Continuez le texte sur l'interdiction de la fessée en Suède à partir de sa dernière phrase.

DOCUMENT -
··········

• Petit debunk

     

    Suite à la lecture d'un article paru sur le site neuropedagogie.com, totalement contraire à ce que je pense sur le sujet des violences dites éducatives, j'ai décidé de publier pour la première fois une réponse publique.

    Pour d'avantage de clarté, je vais suivre la trame de l'article, et répondre point par point, en reprenant les sous-titres de l'article original. Contrairement à l'auteur de l'article, Pascal Roulois, je vais sourcer toutes mes affirmations, avec des liens directs, ou des  références bibliographiques précises.

     

    Réponse à l'article " Interdiction de la fessée en Suède : les conséquences "

    Introduction 

    Pascal Roulois prend pour source le Comité Nordique des Droits Humains ( dont l'anagramme français serait donc CNDH, et non CNHR ), association crée par une juriste Jamaïcaine favorable aux châtiments corporels, très marginale en Suède 2.

    Pascal Roulois affirme que le  CNDH sonne l'alarme concernant le placement de milliers d'enfants en Suède, et dans d'autres pays Scandinaves. Or, après vérification, il s'avère que selon les derniers chiffres légaux français, le taux de placement est moins important en Suède, qu'en France 3 (entre 5 et 7 pour mille pour la France, contre entre 1.5 et 3 pour mille pour la Suède). La loi d'interdiction des châtiments corporels est appliquée de manière rigoureuse en Suède, pour le bien-être de l'enfant. Si le taux de placement est moindre dans ce pays que dans le nôtre, une explication devient évidente : les enfants Suédois sont moins souvent en danger que les enfants Français, car la loi les protège.

    Dans la suite de l'introduction, Pascal Roulois prétend que les enfants placés dans des familles sont "battus et subissent des abus sexuels". Le seul article que j'ai trouvé sur le sujet 4 relate effectivement des témoignages effrayants sur les horreurs sans noms qu'ont subi les enfants placés en Suède... entre 1950 et 1980 ! Soit avant l'application de la loi, ou pendant la première année de sa mise en place. Laisser planer ainsi l'idée que ce genre d'abus est encore d'actualité en Suède est au mieux un mensonge par omission, sinon de la malhonnêteté intellectuelle... 

    A la fin de l'introduction, l'auteur avance le chiffre plus qu'improbable de "1200 euros par JOUR" comme revenu pour les familles d'accueil. (Une source peut-être? ). Après vérification, les placements  en attente de procédure sont onéreux, mais également courts,  je n'ai pas trouvé de montant exact.

     

    Le fonctionnement de la loi LVU : des textes à la réalité

     

    Pascal Roulois explique que la loi de protection de l'enfance (LVU) a été votée "contre l'assentiment du peuple Suédois", et .... il a raison, pour une fois. Cependant, j'aimerais lui rappeler quelques lois votées en France contre la majorité populaire : le droit à la contraception, le droit à l'avortement, l'abolition de la peine de mort, le mariage pour tous, l'abolition de l'esclavage...

    Ensuite, il affirme que la loi ne fait pas l'unanimité. Aucune loi ne fait l'unanimité, monsieur Roulois. Si la loi est passée en 1979 avec plus de 60% d'opposants, 92% aujourd'hui l'approuvent 5 et 2.

··········

DONNÉES PRÉSENTÉES -
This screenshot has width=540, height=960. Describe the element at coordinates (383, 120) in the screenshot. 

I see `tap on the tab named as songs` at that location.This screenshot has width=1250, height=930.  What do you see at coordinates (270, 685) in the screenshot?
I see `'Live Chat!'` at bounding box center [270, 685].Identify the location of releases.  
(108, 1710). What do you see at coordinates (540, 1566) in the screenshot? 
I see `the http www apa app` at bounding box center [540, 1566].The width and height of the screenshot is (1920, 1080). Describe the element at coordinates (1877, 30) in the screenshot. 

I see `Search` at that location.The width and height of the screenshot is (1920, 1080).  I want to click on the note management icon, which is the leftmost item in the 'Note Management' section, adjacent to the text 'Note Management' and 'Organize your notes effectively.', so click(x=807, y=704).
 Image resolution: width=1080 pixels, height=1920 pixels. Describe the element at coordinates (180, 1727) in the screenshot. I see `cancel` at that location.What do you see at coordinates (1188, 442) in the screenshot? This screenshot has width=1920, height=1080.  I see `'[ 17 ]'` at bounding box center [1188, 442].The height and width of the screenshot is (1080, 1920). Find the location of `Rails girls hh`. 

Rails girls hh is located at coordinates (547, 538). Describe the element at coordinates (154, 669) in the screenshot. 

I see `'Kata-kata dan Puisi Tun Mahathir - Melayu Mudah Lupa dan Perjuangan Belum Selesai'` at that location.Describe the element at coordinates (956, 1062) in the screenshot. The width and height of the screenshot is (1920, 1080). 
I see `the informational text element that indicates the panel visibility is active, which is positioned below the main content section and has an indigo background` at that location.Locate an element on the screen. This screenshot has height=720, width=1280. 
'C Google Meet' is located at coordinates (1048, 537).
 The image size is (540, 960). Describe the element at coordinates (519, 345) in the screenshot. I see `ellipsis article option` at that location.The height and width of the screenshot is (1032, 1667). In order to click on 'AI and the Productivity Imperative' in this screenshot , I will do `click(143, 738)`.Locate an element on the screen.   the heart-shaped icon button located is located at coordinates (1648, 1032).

··········

RÉPONSE ATTENDUE -
    Il prend comme source Marianne Haslev, linguiste universitaire, qui s'intéresse donc aussi aux droits des enfants. Sur son article consacré aux résultats de la loi LVU 6, dès le second paragraphe, elle rappelle que de toute façon, la plupart des morts d'enfants sont causées par des causes extérieures à la violence et maltraitance des parents. Son article est donc clairement orienté : la protection de l'enfance n'est pas une cause majeure pour elle, certainement parce qu'elle a la chance de ne pas vivre dans un pays où deux enfants meurent chaque jour de maltraitance...

     

    Il cite ensuite Jenny Beltran, qui s'offusque qu'il suffise d'un moindre risque  pour que l'enfant soit retiré. Donc, pour cette avocate, il est anormal que dans le doute, la sécurité de l'enfant prime avant le reste?

    Pascal Roulois, par un détournement des propos de l'avocate, en arrive donc à la conclusion que "Il suffit qu'un travailleur social fasse un rapport au conseil social pour que l'enfant soit retiré à sa famille et placé".  Or, après recherches, la loi LVU fonctionne comme ceci 7 : 

    • un signalement est fait, de manière anonyme ou non, par un particulier, ou une structure (école, jardin d'enfants...)
    • le service social fait une "estimation préalable", c'est-à-dire qu'il examine le sérieux, la pertinence, et l'utilité de la dénonciation.
    • si la dénonciation est reconnue comme pouvant être fiable une enquête est déclenchée
    • l'enquête se fait en écoutant au moins l'enfant et les parents, parfois plus de personnes (instituteurs, voisins...). Le jeune concerné peut intervenir dans les discussions et avoir un conseiller  qui sera sa voix juridique lors de l'enquête.
    • si l'enfant est en situation de danger, il peut y avoir placement (mesure plus rare qu'en France)

    Nous sommes bien loin de l'affirmation de Pascal Roulois...

    Réponse à l'article " Interdiction de la fessée en Suède : les conséquences "

     

    Il affirme ensuite que 15 000 à 20 000 enfants sont retirés à leurs parents. Passons outre qu'il n'y ait aucune source une fois encore... En 2003, en France (derniers chiffres disponibles), il y avait 264 838 enfants  placés3. En Suède, il y a donc un taux de placement de 0.002% (en prenant l'estimation la plus haute), contre 0.003% en France. Nouvelle preuve de l'efficacité de la loi qui protège efficacement les enfants... en Suède, bien sûr ! 

     

    Une violence contre les enfants en augmentation

     

    Pascal Roulois nous met en garde : "En réalité, sans étude approfondie, il est impossible de conclure quoi que ce soit"(comme le prouve votre titre, vous appliquez à vous même vos recommandations..).

    Il explique ensuite que "la presse suédoise, à l'instar du Gothenburg Post relate parfois des faits de violence contre les enfants". Les seuls exemples de presse signalant des faits de violence sur les enfants datent de 17 ans !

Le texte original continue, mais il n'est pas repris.